**Фрагмент документа:**
Любопытно, что Ярилин день отмечался там, где Купалу не праздновали (Васильев 1994: 48). В. К. Соколова, сопоставив «ярилки» с Купалой по формам праздника (похороны чучела или куклы, костры, купанья, вольности) и отметив близость их по срокам, резонно предположила, что «ярилки» — это те же купальские торжества, только вытесненные постом на соседние, свободные участки календарной шкалы (Соколова 1979: 251—252). Это подтверждается тем, что в Ярославской, Тверской и других губерниях праздник Купалы и назывался Ярилой (Афанасьев 1865, III: 713). Иначе говоря, те обряды, которые не вышли из-под поста, утратили эротизм и оформились в «похороны Костромы», те же, которые оказались за пределами петровского поста, сохранили исконный эротизм и стали известны как «похороны Ярилы». Характерно, что по письменным источникам Ярило не известен ранее середины XVIII в. — первое упоминание в поучении Тихона Задонского в 1763 г., а «древние источники упорно молчат о Яриле» (Соболевский 1910а: 266-270). С другой стороны, Ярило есть у сербов (Филипови!) 1954а), так что это имя персонажа имеет если не общеславянские корни (и соответствующую древность), то общеславянское применение (возможно было употребительно как эпитет божества).

(Записи с текстом и указаниями на элементы)
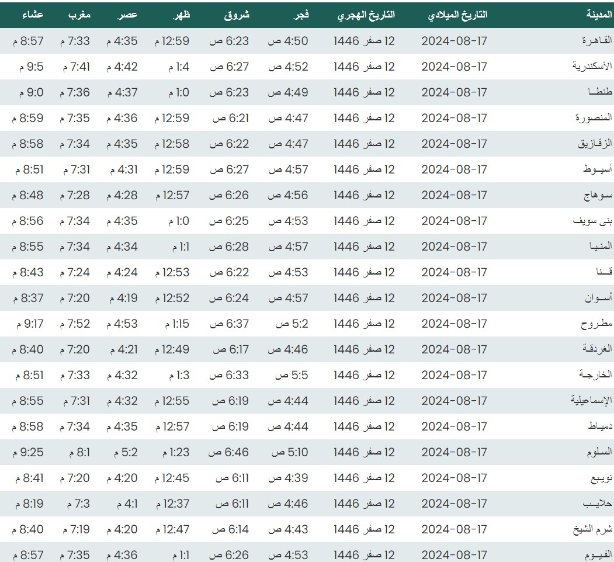Viewport: 614px width, 562px height.
Task: Click the عصر column header
Action: 129,15
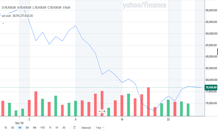Image resolution: width=218 pixels, height=132 pixels.
Task: Collapse the study legend with the caret
Action: coord(3,23)
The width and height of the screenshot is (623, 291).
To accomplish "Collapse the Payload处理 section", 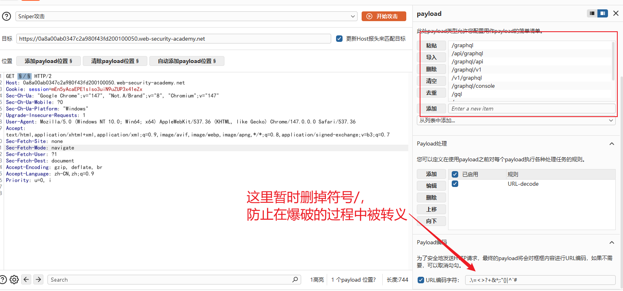I will pyautogui.click(x=612, y=143).
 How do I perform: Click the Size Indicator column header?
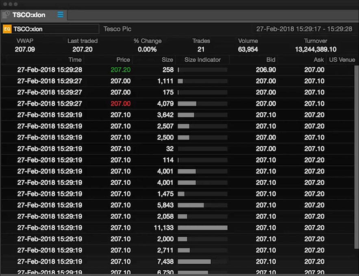click(202, 60)
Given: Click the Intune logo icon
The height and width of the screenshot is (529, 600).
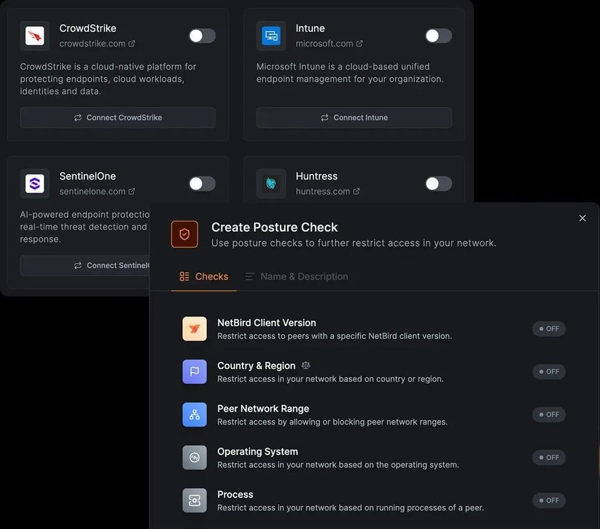Looking at the screenshot, I should coord(271,36).
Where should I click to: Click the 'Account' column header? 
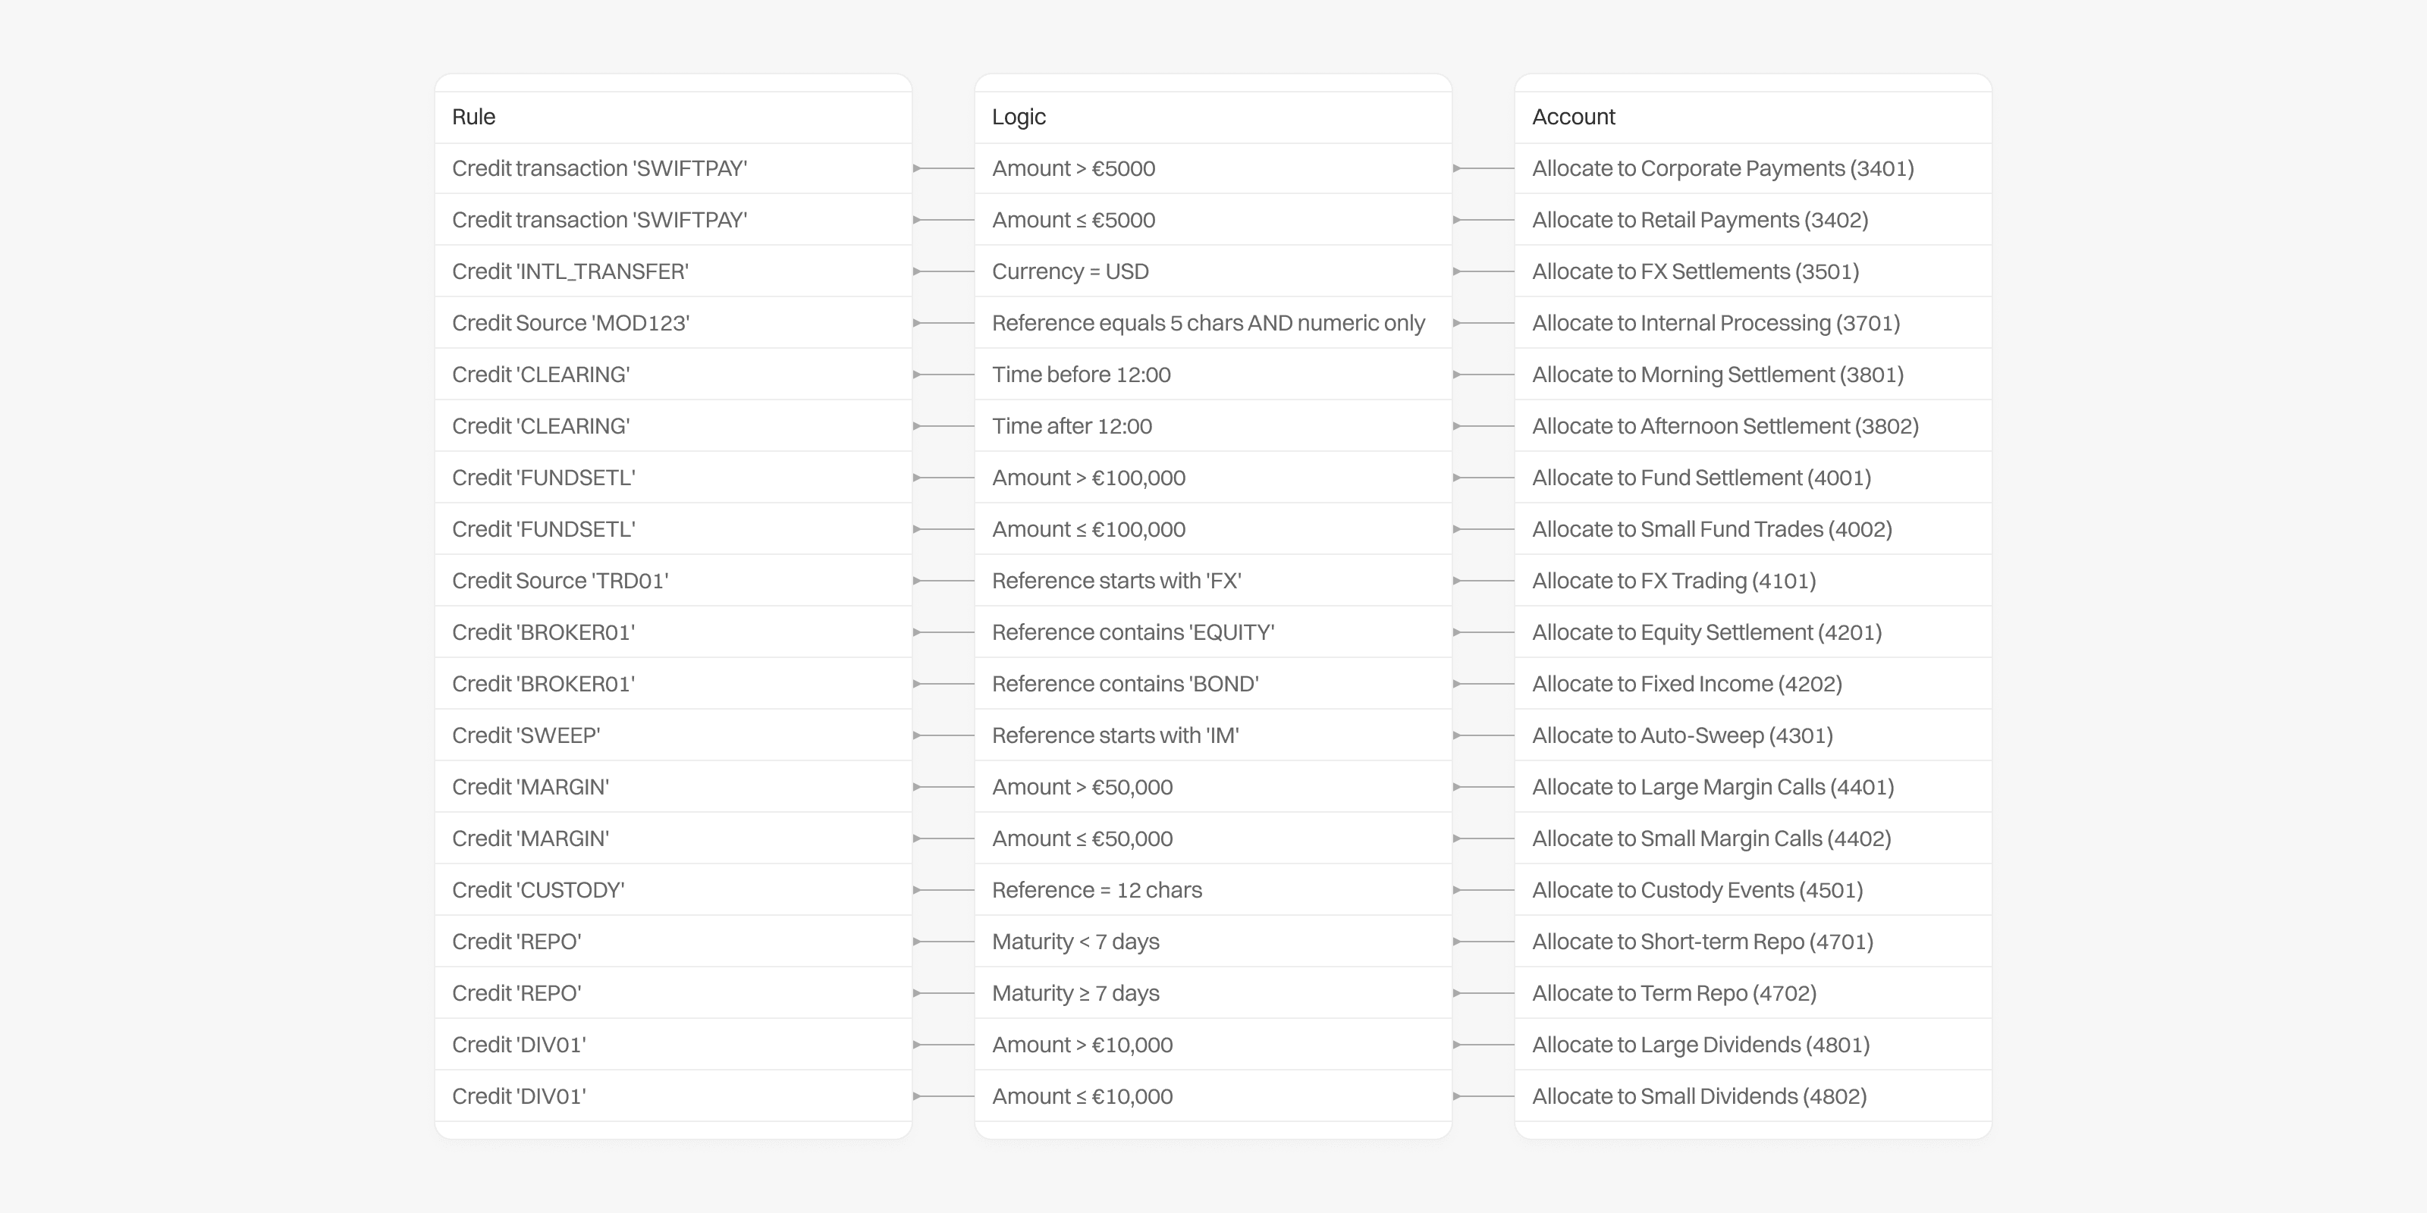(x=1573, y=117)
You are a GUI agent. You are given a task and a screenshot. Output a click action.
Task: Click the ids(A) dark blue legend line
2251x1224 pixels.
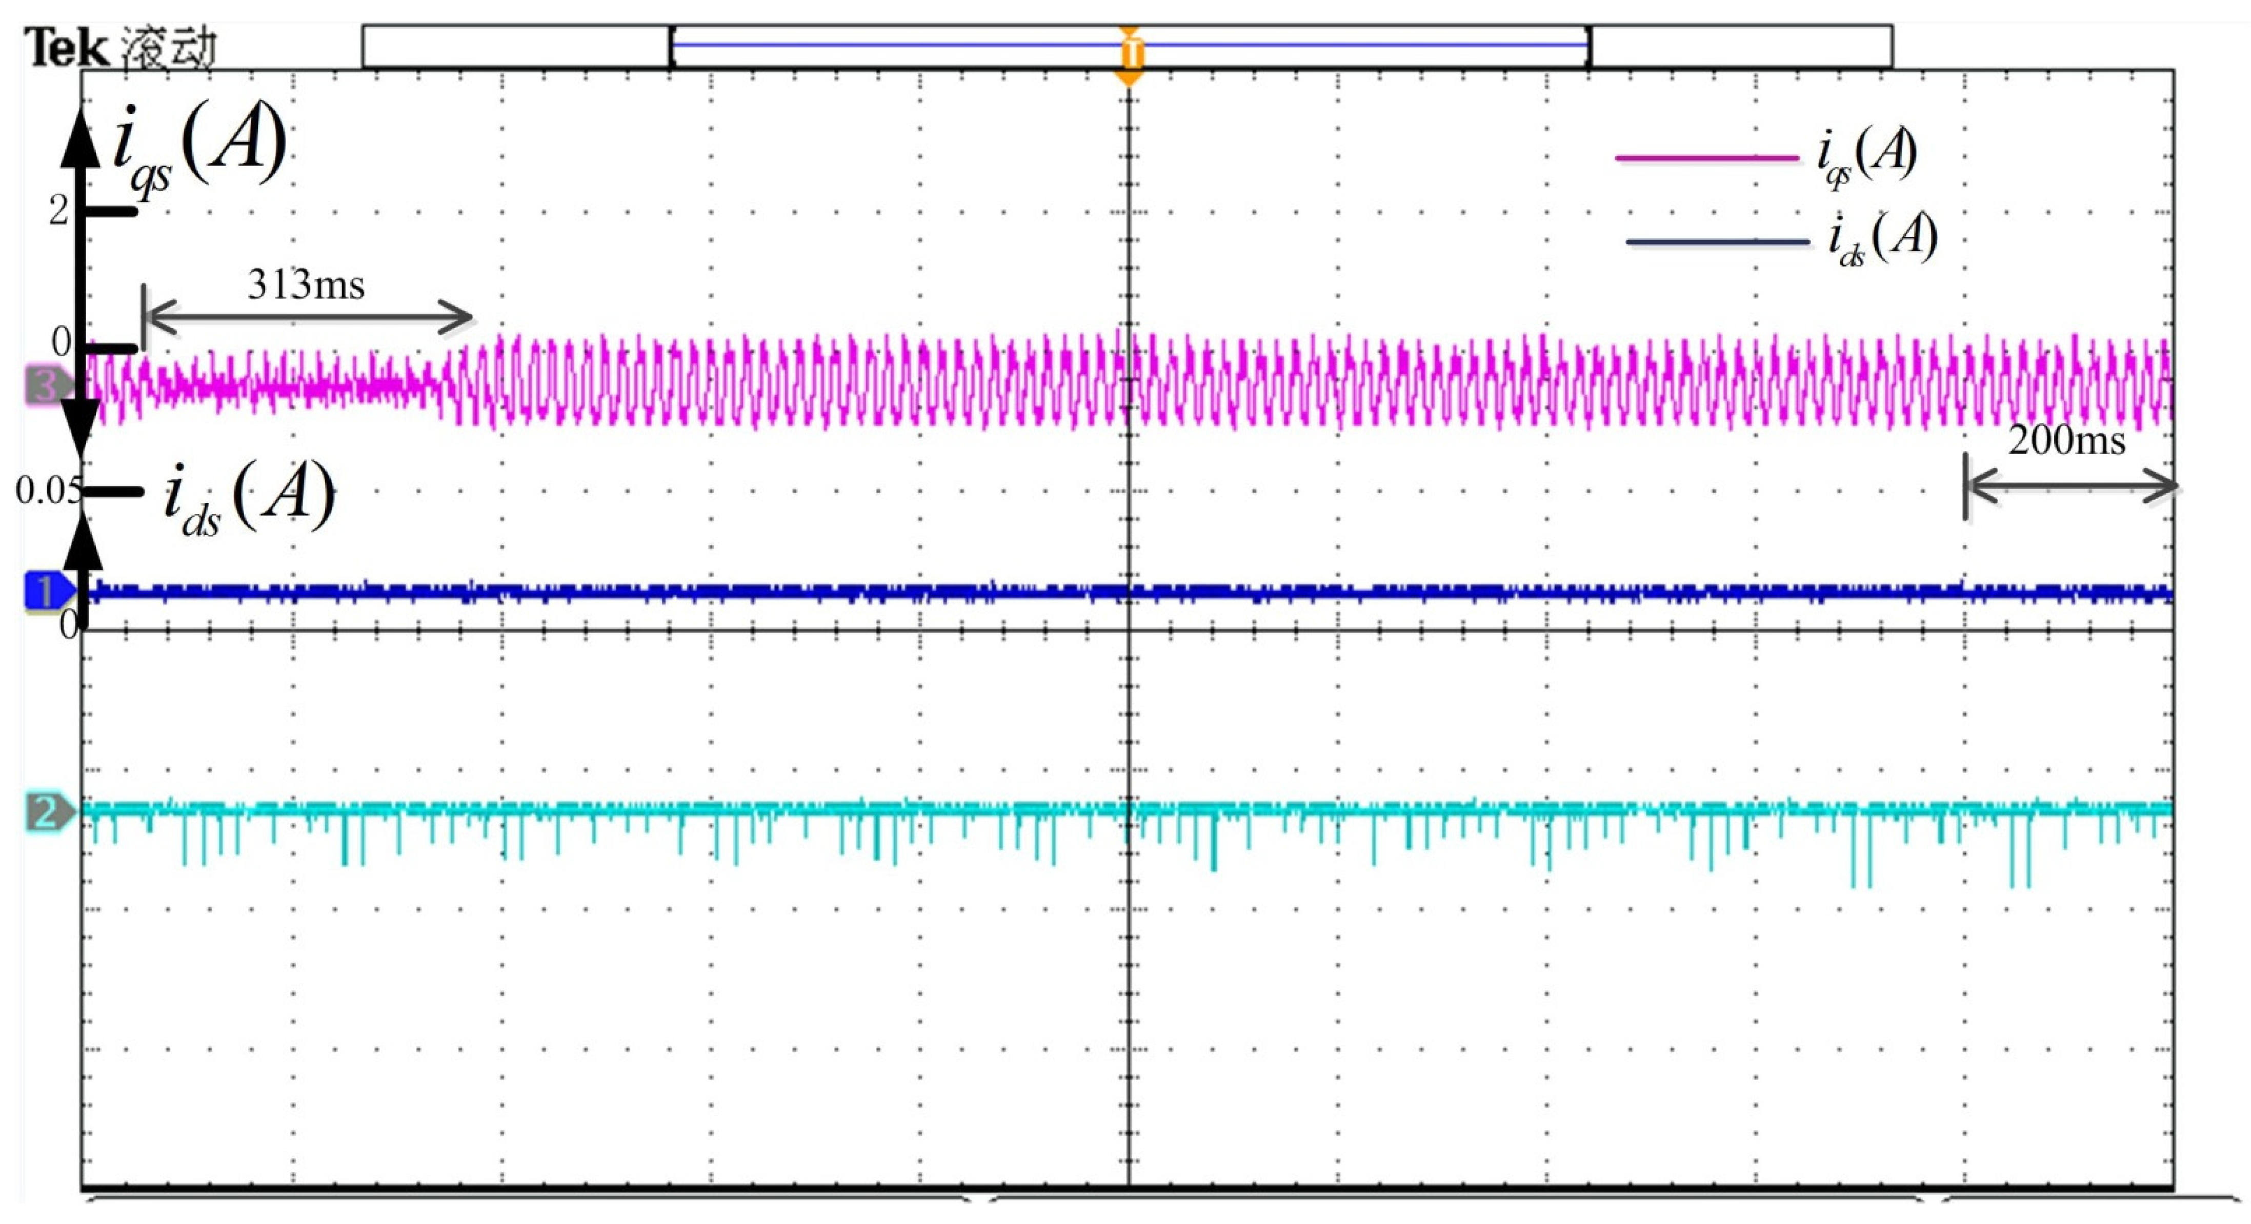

**Задание 1:**
Ответьте на вопросы по фрагменту о Яриле:
(a) В каких губерниях, названных во фрагменте, праздник Купалы назывался Ярилой?
(b) Чьё поучение и какого года содержит первое письменное упоминание Ярилы?
(c) Во что оформились обряды, которые не вышли из-под поста?
**Задание 2:**
Укажите каждую строку записей, содержащую строку «header», с учётом регистра букв.
Записи никак не связаны с фрагментом о Яриле.

**Ответ на задание 1:**
(a) В Ярославской, Тверской и других губерниях.
(b) Поучение Тихона Задонского 1763 г.
(c) В «похороны Костромы».

**Ответ на задание 2:**
Task: Click the عصر column header
 How do I perform: Click the Size Indicator column header?
Where should I click to: Click the 'Account' column header? 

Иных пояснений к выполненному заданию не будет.